Dalam prosesi Mapepada ini digunakan caru panca sanak, yang meliputi hewan persembahan seperti asu bang bungkem, bebek bulu singkep, angsa, kambing, serta anak babi jantan hitam. Hewan-hewan tersebut kemudian dituntun mengelilingi area upacara sebanyak tiga kali. Tahapan ini dikenal sebagai Murwa Daksina dan dimaknai sebagai gerak menuju tingkat spiritual yang lebih luhur. Prosesi tersebut melambangkan perjalanan transendensi yang memberi kesempatan bagi roh hewan untuk mengalami peningkatan rohani sebelum akhirnya dipersembahkan dalam upacara.
Ida Pedanda Bersama Krama Pura (Sumber: Koleksi Pribadi)
Di tengah prosesi, Ida Pedanda Gede Ketut Putra Timbul dari Griya Kawi Purna Timbul, Banjar Lebah Bangkung, Desa Mengwi, memberikan penekanan mengenai esensi kesucian dalam pelaksanaan Mapepada. Beliau menyampaikan bahwa rangkaian kegiatan hari itu merupakan bagian dari persiapan menuju upacara utama yang lebih besar, dan setiap tahap harus dijalankan dengan ketulusikhlasan yang bersih.
“Itu saja sebenarnya. Jadi kegiatan hari ini, karya hari ini itu lebih kepersiapannya dari serangkaian kegiatan yang akan berjalan nanti. Tidak cukup keinginan saja, tapi harus suci. Sehingga keluar kata-kata yang betul-betul suci dari diri kita di dalam pelaksanaan ini,” ungkapnya.
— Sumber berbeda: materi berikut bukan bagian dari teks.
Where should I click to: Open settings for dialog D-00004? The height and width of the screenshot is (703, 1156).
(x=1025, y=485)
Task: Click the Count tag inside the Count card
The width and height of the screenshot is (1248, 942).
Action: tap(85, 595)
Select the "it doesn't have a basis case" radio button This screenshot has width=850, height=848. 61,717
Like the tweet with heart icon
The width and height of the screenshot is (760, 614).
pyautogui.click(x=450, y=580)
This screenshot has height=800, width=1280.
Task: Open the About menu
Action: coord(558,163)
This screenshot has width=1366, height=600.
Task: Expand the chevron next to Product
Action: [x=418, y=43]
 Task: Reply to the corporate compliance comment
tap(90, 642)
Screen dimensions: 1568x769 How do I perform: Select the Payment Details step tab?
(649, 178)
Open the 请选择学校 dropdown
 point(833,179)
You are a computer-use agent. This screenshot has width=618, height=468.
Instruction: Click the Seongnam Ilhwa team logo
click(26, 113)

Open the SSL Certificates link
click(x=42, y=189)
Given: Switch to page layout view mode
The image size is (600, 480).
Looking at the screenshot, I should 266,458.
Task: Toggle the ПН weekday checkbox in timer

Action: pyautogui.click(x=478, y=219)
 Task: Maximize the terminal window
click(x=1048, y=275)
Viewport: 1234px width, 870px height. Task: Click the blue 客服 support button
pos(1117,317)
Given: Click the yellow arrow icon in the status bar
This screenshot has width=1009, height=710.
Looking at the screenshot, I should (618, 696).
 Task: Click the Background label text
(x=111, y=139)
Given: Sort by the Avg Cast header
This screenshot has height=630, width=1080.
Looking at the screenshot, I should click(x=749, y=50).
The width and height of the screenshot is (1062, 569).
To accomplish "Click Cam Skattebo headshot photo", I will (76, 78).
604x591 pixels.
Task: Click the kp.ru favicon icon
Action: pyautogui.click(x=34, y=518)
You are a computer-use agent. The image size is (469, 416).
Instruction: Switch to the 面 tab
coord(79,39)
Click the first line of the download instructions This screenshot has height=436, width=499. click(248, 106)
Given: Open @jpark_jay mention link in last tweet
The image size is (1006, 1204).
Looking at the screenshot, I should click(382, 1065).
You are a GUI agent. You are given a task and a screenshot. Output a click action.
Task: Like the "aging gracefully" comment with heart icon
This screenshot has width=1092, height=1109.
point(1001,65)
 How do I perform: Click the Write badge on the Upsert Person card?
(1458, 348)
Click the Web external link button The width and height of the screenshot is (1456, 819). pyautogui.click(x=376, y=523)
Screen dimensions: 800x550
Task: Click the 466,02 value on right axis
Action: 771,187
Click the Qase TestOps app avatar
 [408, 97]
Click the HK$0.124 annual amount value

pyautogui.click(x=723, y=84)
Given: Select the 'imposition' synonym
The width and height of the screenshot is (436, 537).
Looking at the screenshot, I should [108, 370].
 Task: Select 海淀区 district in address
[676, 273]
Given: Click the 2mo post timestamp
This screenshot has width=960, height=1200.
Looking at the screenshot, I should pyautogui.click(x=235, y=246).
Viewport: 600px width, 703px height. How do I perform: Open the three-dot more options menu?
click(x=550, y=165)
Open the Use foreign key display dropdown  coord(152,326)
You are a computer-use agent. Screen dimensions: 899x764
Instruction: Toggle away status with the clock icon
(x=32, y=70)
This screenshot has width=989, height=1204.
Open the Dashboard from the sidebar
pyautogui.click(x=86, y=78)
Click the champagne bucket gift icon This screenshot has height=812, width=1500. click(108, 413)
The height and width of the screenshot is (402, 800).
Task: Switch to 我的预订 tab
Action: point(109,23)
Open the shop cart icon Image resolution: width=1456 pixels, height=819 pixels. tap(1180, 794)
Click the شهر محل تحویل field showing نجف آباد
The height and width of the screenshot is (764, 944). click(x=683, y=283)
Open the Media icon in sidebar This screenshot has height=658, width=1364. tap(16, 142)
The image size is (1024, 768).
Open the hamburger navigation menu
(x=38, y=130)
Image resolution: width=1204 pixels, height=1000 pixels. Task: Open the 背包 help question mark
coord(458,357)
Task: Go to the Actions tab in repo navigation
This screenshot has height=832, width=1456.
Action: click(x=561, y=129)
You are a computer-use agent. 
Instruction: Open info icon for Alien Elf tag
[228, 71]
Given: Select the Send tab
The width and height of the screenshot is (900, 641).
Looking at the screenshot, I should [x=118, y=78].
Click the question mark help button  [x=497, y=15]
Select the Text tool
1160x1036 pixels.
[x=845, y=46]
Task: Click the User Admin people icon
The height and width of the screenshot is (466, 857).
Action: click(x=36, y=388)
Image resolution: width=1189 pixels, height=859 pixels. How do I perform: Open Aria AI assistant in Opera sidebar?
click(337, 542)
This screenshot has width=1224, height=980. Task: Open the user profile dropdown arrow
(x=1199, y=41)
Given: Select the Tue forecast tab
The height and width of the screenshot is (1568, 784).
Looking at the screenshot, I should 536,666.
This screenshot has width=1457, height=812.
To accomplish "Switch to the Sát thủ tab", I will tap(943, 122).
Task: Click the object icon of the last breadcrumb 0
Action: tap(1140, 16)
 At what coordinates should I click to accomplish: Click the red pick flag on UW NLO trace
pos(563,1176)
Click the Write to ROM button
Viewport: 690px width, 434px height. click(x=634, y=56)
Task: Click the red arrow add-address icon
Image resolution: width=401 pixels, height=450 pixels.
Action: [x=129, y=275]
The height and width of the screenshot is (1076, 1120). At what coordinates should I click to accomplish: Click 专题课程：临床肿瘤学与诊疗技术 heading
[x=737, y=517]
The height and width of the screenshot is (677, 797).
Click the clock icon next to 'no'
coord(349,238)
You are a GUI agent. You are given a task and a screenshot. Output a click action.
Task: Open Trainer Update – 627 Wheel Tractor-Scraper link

Pandangan ini menegaskan bahwa kesucian batin para pelaksana menjadi landasan penting agar seluruh prosesi dapat berjalan dengan benar dan selaras dengan nilai-nilai dharma.
Dalam rangkaian pelaksanaannya, pemangku yang memimpin upacara turut memberikan penjelasan mengenai makna penyucian hewan dalam hubungan antara yadnya dan keseimbangan alam. Menurut beliau, upacara ini tidak hanya menyiapkan hewan secara ritual, tetapi juga menegaskan kewajiban spiritual masyarakat dalam menjaga keselarasan sekala dan niskala. Penjelasan tersebut menambahkan sudut pandang yang lebih dalam mengenai bagaimana Desa Adat Mengwitani memaknai hubungan manusia, hewan, dan kekuatan kosmis dalam perjalanan upacara suci Mapepada.
Upacara Mapepada sendiri dipimpin oleh Mangku Desa, Mangku Bale Agung, Mangku Kawitan Gaduh, dan Mangku Saren Kangin. Para pemangku memastikan setiap hewan persembahan menjalani proses penyucian dan penyiapan rohani sebelum memasuki rangkaian Tawur Panca Rupa. Melalui prosesi ini, masyarakat memberikan penghormatan serta pemurnian yang layak sehingga hewan-hewan tersebut benar-benar siap secara ritual, selaras dengan nilai spiritual yang dijunjung, dan mendukung terciptanya kesucian serta keharmonisan seluruh rangkaian upacara.